Nichols' lead attorney, Henderson Hill, told the new judge that his team, which has been given about $1.5 million, is out of money.
Bodiford said he will listen to defense arguments, but the former U.S. Marine made it clear: "There's no option not to try the case. I'm going to set a trial date."
Bodiford, who oversaw the high-profile cases of the Tri-State Crematory and antifreeze murderer Lynn Turner, set another hearing in the Nichols case for Tuesday at 8:25 a.m. — earlier than most Fulton County court hearings.
"I am ready to work full time on this case. This is my No. 1 priority," he told attorneys for both sides. "We're going to work hard."
Hill has blamed the Georgia Public Defender Standard's Council, a state agency that pays for the representation of poor and capital defendants, for not giving the defense enough money. Council officials, who have faced budget cuts by state lawmakers, are asking the judge to allow them to eliminate one attorney, North Carolina lawyer Jacob Sussman, from the four-member defense team to save on fees and travel expenses. The council is offering to lend one of its staff attorneys to the defense.
Hill is trying to block state lawmakers — and the public — from learning details about how the defense team has spent its money. Those expenses should be kept confidential until the trial is over, Hill has argued.
The judge will hear arguments on those issues Tuesday.
Bodiford also said he will reconsider the defense's rare motion to move the trial to another location in Fulton County — away from the courthouse complex, which is a crime scene. Nichols is charged with murder in the March 11, 2005 killings of Barnes, the judge's court reporter and a sheriff's sergeant at the courthouse and the fatal shooting of Wilhelm in Buckhead.
The initial trial judge, DeKalb County Senior Superior Court Judge Hilton Fuller, ruled that the case should go to trial at the courthouse because it had been impossible to find a location that was available and that the defense and prosecution could agree on.
Fuller removed himself from the case in January after a national magazine quoted him as saying about Nichols: "Everyone in the world knows he did it."
Nichols has pleaded not guilty, but his attorneys have announced plans to use a mental health defense, claiming that Nichols couldn't control his actions.

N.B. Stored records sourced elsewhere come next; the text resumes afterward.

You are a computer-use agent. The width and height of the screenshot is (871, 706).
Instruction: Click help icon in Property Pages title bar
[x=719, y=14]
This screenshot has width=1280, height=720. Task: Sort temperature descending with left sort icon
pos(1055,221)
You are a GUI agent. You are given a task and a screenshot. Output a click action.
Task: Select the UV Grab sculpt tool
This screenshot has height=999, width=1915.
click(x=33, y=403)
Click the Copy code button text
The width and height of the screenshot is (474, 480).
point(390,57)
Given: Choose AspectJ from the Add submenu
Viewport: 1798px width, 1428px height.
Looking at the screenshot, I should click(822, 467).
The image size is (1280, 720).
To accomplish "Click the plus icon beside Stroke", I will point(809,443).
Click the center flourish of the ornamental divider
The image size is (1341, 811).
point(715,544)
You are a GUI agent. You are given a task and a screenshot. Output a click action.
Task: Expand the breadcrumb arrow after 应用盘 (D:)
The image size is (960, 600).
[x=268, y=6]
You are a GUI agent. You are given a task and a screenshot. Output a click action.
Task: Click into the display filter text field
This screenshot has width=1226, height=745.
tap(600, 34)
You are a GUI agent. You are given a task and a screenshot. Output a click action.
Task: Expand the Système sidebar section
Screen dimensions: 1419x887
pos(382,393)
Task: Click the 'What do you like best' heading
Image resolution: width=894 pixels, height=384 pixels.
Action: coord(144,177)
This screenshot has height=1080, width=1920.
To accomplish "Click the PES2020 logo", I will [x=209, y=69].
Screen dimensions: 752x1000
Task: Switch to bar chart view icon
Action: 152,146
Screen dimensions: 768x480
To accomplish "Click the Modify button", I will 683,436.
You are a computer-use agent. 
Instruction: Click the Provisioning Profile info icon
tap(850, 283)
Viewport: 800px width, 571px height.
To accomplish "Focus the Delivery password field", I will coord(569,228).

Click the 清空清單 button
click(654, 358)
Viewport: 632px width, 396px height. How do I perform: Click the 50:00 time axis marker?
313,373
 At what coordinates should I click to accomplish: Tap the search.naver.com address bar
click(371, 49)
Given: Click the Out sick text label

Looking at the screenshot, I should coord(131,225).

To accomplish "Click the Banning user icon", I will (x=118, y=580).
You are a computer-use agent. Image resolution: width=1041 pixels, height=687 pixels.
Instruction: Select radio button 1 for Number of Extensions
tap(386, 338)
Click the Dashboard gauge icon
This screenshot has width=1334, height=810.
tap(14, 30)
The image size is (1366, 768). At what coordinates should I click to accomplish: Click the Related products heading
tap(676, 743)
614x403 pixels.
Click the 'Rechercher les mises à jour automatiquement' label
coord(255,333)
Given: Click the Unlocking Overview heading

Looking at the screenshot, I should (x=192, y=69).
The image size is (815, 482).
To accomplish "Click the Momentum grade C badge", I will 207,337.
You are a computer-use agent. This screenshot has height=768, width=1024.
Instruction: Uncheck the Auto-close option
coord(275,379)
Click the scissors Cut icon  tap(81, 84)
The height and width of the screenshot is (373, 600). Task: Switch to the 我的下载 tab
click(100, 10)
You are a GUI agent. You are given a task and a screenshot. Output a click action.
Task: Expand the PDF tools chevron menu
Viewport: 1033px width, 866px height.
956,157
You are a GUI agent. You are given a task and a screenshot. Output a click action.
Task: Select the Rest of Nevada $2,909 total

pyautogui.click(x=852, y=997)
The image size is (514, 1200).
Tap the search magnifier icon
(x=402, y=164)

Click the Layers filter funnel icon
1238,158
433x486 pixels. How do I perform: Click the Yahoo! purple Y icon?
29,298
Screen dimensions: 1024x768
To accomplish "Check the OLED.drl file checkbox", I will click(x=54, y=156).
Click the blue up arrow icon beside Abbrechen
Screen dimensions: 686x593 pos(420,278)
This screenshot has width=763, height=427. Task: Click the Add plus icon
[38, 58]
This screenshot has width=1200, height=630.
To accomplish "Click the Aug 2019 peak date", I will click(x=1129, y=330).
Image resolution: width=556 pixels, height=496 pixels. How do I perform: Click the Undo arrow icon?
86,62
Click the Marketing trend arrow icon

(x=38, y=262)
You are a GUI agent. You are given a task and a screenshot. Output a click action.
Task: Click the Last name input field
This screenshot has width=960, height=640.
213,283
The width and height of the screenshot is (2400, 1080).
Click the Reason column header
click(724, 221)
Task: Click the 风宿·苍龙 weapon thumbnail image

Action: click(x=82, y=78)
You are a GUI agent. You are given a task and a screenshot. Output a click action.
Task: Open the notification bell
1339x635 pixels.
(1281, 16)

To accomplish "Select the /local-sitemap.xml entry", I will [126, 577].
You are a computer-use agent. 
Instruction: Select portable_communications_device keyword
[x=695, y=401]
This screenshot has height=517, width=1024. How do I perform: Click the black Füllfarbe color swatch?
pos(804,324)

Court officials want to keep the trial in a county with MARTA transportation for jurors without access to cars. That would limit the options to DeKalb and Fulton counties.
Fulton court officials once thought the federal courthouse would be a natural alternative but federal judges refused, citing a construction project. Fuller also had asked his fellow jurists in DeKalb County, who refused, claiming all of their courtrooms were in use, according to their rejection letter.
Nichols' attorneys suggested the court-martial facility at Van Horn Hall at Fort McPherson, which is five miles from the courthouse on Pryor Street and near a MARTA bus stop and rail station. But defense attorneys said the base commander wouldn't allow it, pointing out that the Army post is in the process of closing.
Hill filed a 16-page memo Thursday to inform the new judge of key pending issues, including whether potential jurors can still be used for this case when they were initially subpoenaed more than a year ago.
Bodiford had said in court that the only time he remembers being this behind in a case is when he worked as a prosecutor and was ordered to jump in mid-trial after the initial prosecutor had an emergency.
"The jurors knew more than I did," Bodiford quipped.
Bodiford has spent much of February reading reams of documents in the case, which includes more than 60,000 pages of documents filed by prosecutors and more than 20,000 filed by Nichols' team.